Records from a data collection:
[Start of section]

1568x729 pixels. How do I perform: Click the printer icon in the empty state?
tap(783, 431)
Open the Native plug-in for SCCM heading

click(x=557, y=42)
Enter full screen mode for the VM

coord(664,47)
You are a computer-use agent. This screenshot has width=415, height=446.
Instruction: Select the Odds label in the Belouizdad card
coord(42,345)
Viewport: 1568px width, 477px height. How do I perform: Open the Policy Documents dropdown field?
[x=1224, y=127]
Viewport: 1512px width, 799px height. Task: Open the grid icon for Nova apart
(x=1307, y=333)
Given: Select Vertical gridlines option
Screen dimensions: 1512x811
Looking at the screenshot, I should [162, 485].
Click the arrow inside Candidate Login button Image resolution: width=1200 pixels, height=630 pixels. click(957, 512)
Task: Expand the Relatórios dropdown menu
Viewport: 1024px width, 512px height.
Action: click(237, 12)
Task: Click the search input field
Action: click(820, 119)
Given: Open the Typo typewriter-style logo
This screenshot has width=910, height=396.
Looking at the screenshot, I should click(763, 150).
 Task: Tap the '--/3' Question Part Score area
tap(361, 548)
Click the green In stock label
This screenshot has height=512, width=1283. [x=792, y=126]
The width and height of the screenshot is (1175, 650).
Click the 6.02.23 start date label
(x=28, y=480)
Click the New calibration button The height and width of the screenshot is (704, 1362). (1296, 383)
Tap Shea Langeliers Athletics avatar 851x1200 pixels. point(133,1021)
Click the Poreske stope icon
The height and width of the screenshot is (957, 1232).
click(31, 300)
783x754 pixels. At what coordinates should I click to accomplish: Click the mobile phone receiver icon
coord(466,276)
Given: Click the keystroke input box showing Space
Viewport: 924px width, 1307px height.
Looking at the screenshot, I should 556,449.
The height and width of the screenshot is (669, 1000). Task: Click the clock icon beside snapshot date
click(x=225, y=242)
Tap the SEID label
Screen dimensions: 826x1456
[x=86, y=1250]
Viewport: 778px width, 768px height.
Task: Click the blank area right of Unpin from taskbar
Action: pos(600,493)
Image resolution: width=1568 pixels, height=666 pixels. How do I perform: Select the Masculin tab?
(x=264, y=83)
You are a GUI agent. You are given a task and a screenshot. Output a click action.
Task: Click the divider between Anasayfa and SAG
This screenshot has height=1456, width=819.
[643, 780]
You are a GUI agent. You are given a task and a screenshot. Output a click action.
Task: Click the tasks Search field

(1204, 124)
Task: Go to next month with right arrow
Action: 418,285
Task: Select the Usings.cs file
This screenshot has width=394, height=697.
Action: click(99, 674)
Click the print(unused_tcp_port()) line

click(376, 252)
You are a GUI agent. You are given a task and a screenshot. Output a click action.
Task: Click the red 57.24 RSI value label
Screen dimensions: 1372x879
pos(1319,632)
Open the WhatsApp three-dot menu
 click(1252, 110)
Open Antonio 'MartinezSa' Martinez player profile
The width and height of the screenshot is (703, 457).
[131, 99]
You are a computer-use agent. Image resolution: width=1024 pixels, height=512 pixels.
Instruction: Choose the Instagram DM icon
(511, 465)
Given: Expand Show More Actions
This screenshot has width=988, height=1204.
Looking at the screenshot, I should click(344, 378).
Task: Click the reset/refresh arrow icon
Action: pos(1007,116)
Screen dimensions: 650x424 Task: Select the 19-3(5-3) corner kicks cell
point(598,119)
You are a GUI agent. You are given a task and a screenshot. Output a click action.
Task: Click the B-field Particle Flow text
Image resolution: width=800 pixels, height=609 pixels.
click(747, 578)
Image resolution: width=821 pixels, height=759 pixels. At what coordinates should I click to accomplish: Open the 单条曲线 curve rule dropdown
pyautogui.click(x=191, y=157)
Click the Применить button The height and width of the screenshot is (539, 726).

[End of section]

#### [EXERCISE DESCRIPTION]
Reproduce the entries in full, exactly as written.

#### [EXERCISE RESPONSE]
1568x729 pixels. How do I perform: Click the printer icon in the empty state?
tap(783, 431)
Open the Native plug-in for SCCM heading

click(x=557, y=42)
Enter full screen mode for the VM

coord(664,47)
You are a computer-use agent. This screenshot has width=415, height=446.
Instruction: Select the Odds label in the Belouizdad card
coord(42,345)
Viewport: 1568px width, 477px height. How do I perform: Open the Policy Documents dropdown field?
[x=1224, y=127]
Viewport: 1512px width, 799px height. Task: Open the grid icon for Nova apart
(x=1307, y=333)
Given: Select Vertical gridlines option
Screen dimensions: 1512x811
Looking at the screenshot, I should [162, 485].
Click the arrow inside Candidate Login button Image resolution: width=1200 pixels, height=630 pixels. click(957, 512)
Task: Expand the Relatórios dropdown menu
Viewport: 1024px width, 512px height.
Action: click(237, 12)
Task: Click the search input field
Action: click(820, 119)
Given: Open the Typo typewriter-style logo
This screenshot has width=910, height=396.
Looking at the screenshot, I should click(763, 150).
 Task: Tap the '--/3' Question Part Score area
tap(361, 548)
Click the green In stock label
This screenshot has height=512, width=1283. [x=792, y=126]
The width and height of the screenshot is (1175, 650).
Click the 6.02.23 start date label
(x=28, y=480)
Click the New calibration button The height and width of the screenshot is (704, 1362). (1296, 383)
Tap Shea Langeliers Athletics avatar 851x1200 pixels. point(133,1021)
Click the Poreske stope icon
The height and width of the screenshot is (957, 1232).
click(31, 300)
783x754 pixels. At what coordinates should I click to accomplish: Click the mobile phone receiver icon
coord(466,276)
Given: Click the keystroke input box showing Space
Viewport: 924px width, 1307px height.
Looking at the screenshot, I should 556,449.
The height and width of the screenshot is (669, 1000). Task: Click the clock icon beside snapshot date
click(x=225, y=242)
Tap the SEID label
Screen dimensions: 826x1456
[x=86, y=1250]
Viewport: 778px width, 768px height.
Task: Click the blank area right of Unpin from taskbar
Action: pos(600,493)
Image resolution: width=1568 pixels, height=666 pixels. How do I perform: Select the Masculin tab?
(x=264, y=83)
You are a GUI agent. You are given a task and a screenshot. Output a click action.
Task: Click the divider between Anasayfa and SAG
This screenshot has height=1456, width=819.
[643, 780]
You are a GUI agent. You are given a task and a screenshot. Output a click action.
Task: Click the tasks Search field

(1204, 124)
Task: Go to next month with right arrow
Action: 418,285
Task: Select the Usings.cs file
This screenshot has width=394, height=697.
Action: click(99, 674)
Click the print(unused_tcp_port()) line

click(376, 252)
You are a GUI agent. You are given a task and a screenshot. Output a click action.
Task: Click the red 57.24 RSI value label
Screen dimensions: 1372x879
pos(1319,632)
Open the WhatsApp three-dot menu
 click(1252, 110)
Open Antonio 'MartinezSa' Martinez player profile
The width and height of the screenshot is (703, 457).
[131, 99]
You are a computer-use agent. Image resolution: width=1024 pixels, height=512 pixels.
Instruction: Choose the Instagram DM icon
(511, 465)
Given: Expand Show More Actions
This screenshot has width=988, height=1204.
Looking at the screenshot, I should click(344, 378).
Task: Click the reset/refresh arrow icon
Action: pos(1007,116)
Screen dimensions: 650x424 Task: Select the 19-3(5-3) corner kicks cell
point(598,119)
You are a GUI agent. You are given a task and a screenshot. Output a click action.
Task: Click the B-field Particle Flow text
Image resolution: width=800 pixels, height=609 pixels.
click(747, 578)
Image resolution: width=821 pixels, height=759 pixels. At what coordinates should I click to accomplish: Open the 单条曲线 curve rule dropdown
pyautogui.click(x=191, y=157)
Click the Применить button The height and width of the screenshot is (539, 726).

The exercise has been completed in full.